Tim Springett explains why the FA's widely publicised anti-booze campaign is doomed to fail.
A mere day after Tony Adams owns up to an alcohol problem comes the announcement by the FA that they are to intensify their programme of random breath-tests of players. Such testing, so it seems, has already been taking place for three years. Apparently there have been no positive tests so far: for the FA’s sake, this is just as well.
Superficially random breath tests may look like a great idea; a logical extension of the FA’s drug screening policy which will result in the eradication of alcohol problems among footballers. Unfortunately, the FA has failed to grasp any of the main issues surrounding breath-testing and their chosen measure is accordingly counter-productive.
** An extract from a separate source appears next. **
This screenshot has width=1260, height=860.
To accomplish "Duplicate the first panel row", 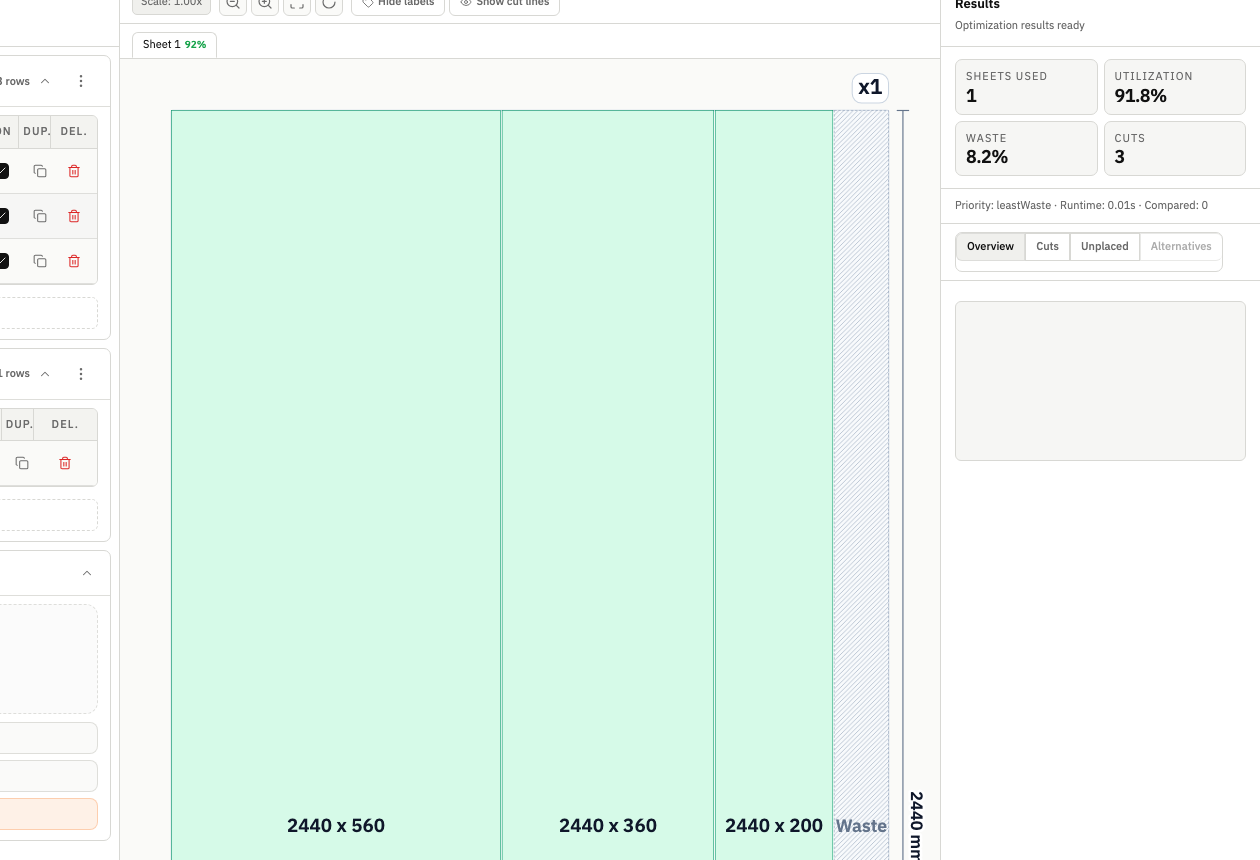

Firstly, the idea is that if a player gives a positive breath test, his club will be told. But this is medical information; if it is passed on to anyone other than a medical practitioner without the player’s express consent this represents a breach of medical confidentiality. Footballers have rights, too.
Secondly, what does random testing achieve? A positive breath-test is nothing more than evidence that a player has recently consumed alcohol. Legend has it that Bobby Charlton used to take a swig of whisky before a match; this hardly amounts to alcoholism. Meanwhile many players with alcohol problems are likely to attempt to hide them until it gets too late. But if breath-tests are taking place after training sessions and matches it is the Bobby Charltons rather than the problem players who get caught. Is this really what the FA wants?
Thirdly, policies to tackle misuse of alcohol and abuse of drugs should always be kept separate. Abuse of illegal substances is an offence and of course the FA has a duty to ensure that players do not gain an unfair advantage by using performance enhancers. Alcohol, on the other hand, is not illegal and those with alcohol problems have been long recognised as suffering a health disorder. An approach which views problem drinkers as naughty boys rather than people with an illness can only do more harm than good.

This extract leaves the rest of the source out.